Joel Salatin is a Renaissance man of the 21st Century. Salatin is the chief operator of Polyface Farms, a beef-, pork-, and poultry-producing farm in the Shenandoah Valley of Virginia that has belonged to the Salatin family since 1961. Salatin is a gifted farmer whose talents extend far beyond the field. He is a shrewd businessman who remains committed to a set of core values, an ecologist who understands the intimate connection between plants and their soil, the author of seven books, a speaker invited to give lectures nation-wide, and a committed family man. Salatin is a self-described “Christian libertarian environmental capitalist,” and, according to the New York Times is “Virginia’s most multi-faceted agrarian since Thomas Jefferson.” He also is undoubtedly more than a little crazy.
Michael Pollan featured Salatin and Polyface prominently in his book The Omnivore’s Dilemma as a paragon of sustainable and locally oriented food production. The Omnivore’s Dilemma was named one of the ten best books of 2006 by the New York Times, and its publication marked both an explosion in support for sustainable and local food systems, and the skyrocketing of Salatin’s status, who became the rock star of the alternative food movement. When I heard that he would be speaking at an event in Charlottesville, I couldn’t stay away.
Virginia’s first bilingual business journal, Forward/Adelante, sponsored the event held at C’ville Coffee as a benefit for the Farm-to-Consumer Legal Defense Fund and a networking opportunity for local businesses. A smorgasbord of Charlottesville favorites including Baja Bean Co., Mas Tapas, and Hot Cakes provided food for attendees. I am neither bilingual nor a local business employee, but fifteen dollars seemed reasonable for dinner and a show, so I enlisted a friend with an appetite for adventure and went anyway.
After we had nibbled and giggled and politely applauded the jazzy musical opener, Joel finally took the stage, sporting a cheesy opening line and the type of glasses my grandparents wore in the 90s. He took a moment to recognize the Farm-to-Consumer Legal Defense Fund and then launched into perhaps the most disorderly and bizarrely entertaining tirade I have ever witnessed.
There’s no question that Salatin knows what he’s talking about and is indeed quite accustomed to talking about it. He rattled alarming statistics off the top of his head and hardly took a breath as he confidently slid between topics including the origin of germ theory, Obama’s food czar, and farms bordering Italian highways. He employed pithy, crowd-pleasing catchphrases such as, “a nation can only be as healthy as its soil,” and generally captivated the audience with palpable passion and energy.
But after listening to Salatin speak nonstop for over an hour, I’m not sure that I really knew what he was talking about. His metaphors seemed profound (“we are disconnected from our ecological umbilical”), and his accusations righteous (“the inspectors are all in bed together”), but if I were my English professor, I would say that his speech lacked a clear thesis and was rife with tangents. Certainly, an informal speech is not an essay and does not need to be constructed as such, but if a speaker cannot concisely express want it is he wants his audience to take away from his address, then the room starts to fill with hot air.

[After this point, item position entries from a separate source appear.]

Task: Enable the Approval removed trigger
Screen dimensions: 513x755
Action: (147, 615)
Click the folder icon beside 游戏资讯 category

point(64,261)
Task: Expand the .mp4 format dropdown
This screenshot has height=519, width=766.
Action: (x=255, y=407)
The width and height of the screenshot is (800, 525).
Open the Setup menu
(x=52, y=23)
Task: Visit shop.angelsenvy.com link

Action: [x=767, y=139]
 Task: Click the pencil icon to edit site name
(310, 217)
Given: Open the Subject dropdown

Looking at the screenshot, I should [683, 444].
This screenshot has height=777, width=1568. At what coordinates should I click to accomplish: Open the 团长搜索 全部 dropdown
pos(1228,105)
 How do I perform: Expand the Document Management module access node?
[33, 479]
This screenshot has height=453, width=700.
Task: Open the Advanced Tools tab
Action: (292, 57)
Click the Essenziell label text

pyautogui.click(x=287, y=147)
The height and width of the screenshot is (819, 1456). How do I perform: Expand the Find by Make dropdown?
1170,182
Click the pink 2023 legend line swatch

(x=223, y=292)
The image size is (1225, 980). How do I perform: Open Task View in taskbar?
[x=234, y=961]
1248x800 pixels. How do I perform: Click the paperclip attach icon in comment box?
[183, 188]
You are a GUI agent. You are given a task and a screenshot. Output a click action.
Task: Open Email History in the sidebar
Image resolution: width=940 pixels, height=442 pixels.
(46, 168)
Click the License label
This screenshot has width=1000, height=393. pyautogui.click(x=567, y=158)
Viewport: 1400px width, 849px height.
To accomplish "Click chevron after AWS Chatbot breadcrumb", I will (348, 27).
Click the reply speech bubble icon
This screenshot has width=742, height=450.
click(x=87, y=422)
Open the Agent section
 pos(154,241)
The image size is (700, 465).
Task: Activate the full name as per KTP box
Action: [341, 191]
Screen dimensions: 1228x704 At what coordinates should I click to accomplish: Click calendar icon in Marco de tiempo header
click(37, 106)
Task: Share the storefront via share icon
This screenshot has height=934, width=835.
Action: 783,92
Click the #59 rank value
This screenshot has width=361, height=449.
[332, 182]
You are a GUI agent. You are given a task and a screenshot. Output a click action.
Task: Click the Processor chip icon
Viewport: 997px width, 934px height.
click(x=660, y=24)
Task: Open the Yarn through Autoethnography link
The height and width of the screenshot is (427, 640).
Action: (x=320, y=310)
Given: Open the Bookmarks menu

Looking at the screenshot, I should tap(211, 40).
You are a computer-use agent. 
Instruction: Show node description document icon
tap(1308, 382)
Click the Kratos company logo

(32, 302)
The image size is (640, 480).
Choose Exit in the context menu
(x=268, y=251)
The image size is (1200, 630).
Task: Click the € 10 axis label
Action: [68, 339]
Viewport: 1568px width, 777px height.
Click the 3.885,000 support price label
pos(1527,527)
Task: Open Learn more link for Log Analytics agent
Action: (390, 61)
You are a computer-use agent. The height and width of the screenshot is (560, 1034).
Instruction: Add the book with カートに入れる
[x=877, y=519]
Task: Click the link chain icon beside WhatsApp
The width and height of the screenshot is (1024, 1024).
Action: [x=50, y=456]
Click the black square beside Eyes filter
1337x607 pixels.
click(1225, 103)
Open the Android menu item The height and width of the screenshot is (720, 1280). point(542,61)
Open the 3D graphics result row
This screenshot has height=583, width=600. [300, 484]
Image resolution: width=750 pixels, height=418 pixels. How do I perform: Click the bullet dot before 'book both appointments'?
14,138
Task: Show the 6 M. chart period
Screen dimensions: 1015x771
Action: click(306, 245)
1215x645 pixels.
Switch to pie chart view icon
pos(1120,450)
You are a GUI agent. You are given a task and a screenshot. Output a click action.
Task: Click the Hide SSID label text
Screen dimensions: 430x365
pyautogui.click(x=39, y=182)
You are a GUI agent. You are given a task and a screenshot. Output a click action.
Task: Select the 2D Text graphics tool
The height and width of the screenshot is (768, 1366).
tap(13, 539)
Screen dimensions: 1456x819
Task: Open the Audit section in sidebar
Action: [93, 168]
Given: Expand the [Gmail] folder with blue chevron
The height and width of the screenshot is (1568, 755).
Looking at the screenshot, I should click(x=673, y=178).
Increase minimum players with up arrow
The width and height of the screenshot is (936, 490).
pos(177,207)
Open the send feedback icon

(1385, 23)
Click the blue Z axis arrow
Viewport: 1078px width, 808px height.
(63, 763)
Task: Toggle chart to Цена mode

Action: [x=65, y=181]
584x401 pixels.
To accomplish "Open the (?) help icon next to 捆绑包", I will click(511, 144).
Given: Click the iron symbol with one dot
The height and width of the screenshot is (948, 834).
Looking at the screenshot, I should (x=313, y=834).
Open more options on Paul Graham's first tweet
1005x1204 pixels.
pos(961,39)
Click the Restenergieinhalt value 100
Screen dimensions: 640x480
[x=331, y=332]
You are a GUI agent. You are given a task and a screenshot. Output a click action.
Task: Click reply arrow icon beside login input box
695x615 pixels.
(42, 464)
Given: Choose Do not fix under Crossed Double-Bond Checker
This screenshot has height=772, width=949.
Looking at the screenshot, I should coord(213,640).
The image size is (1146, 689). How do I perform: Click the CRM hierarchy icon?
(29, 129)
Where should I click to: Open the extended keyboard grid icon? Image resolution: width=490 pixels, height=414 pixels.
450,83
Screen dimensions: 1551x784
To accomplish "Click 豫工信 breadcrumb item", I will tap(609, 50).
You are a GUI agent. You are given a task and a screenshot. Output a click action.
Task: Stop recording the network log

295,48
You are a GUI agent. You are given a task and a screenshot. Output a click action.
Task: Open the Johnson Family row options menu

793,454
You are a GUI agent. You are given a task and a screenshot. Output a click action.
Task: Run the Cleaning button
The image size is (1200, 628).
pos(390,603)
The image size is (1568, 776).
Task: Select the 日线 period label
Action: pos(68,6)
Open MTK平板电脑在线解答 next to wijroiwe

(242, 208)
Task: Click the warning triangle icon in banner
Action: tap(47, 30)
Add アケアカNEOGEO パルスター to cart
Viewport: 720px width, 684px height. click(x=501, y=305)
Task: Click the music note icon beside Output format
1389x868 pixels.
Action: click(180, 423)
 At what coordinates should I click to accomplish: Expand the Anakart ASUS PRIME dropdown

Lack of organization was not the only bemusing aspect of Salatin’s speech. He tended to drop vague “facts” such as, “according to MIT, people are only 15% human,” and then move on without explaining their meaning. Several times, he used the exaggerated voices of a children’s puppeteer, imitating hoity-toity food snobs, evoking 19th century French scientists, and, most bizarrely of all, enacting a subterranean drama involving a worm, a millipede, and a tusked narwhal. He gestured grandly and widened his eyes behind those coke-bottle lenses. Amusing? Yes. Enlightening? No.
Don’t mistake my criticism for Salatin’s presentational manner as doubt for the worth of his cause or disdain for his work. Salatin has an unparalleled wealth of knowledge about and uncanny intuition for food production that is also responsible land stewardship. Moreover, he works tirelessly for a cause that most only discuss in a grandiose and abstract way. In all of this, I have enormous respect for Joel Salatin. His fiery passion and inexhaustible energy are essential to driving forward the movement for a more sustainable and locally oriented food system in America. But these are the qualities to look for in a courageous and somewhat crazy army captain, not an unruffled general who steers the master plan.